━━ GIVEN ENTRIES ━━

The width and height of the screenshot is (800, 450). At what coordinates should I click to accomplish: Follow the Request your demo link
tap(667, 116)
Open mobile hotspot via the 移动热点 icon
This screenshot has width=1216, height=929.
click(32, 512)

━━━

# EXERCISE DIRECTIONS
Could you put every line of the records above into a JSON list of strings, one string per line, leaving out blank lines?

# RESULT FOR THIS TASK
[
  "The width and height of the screenshot is (800, 450). At what coordinates should I click to accomplish: Follow the Request your demo link",
  "tap(667, 116)",
  "Open mobile hotspot via the 移动热点 icon",
  "This screenshot has width=1216, height=929.",
  "click(32, 512)"
]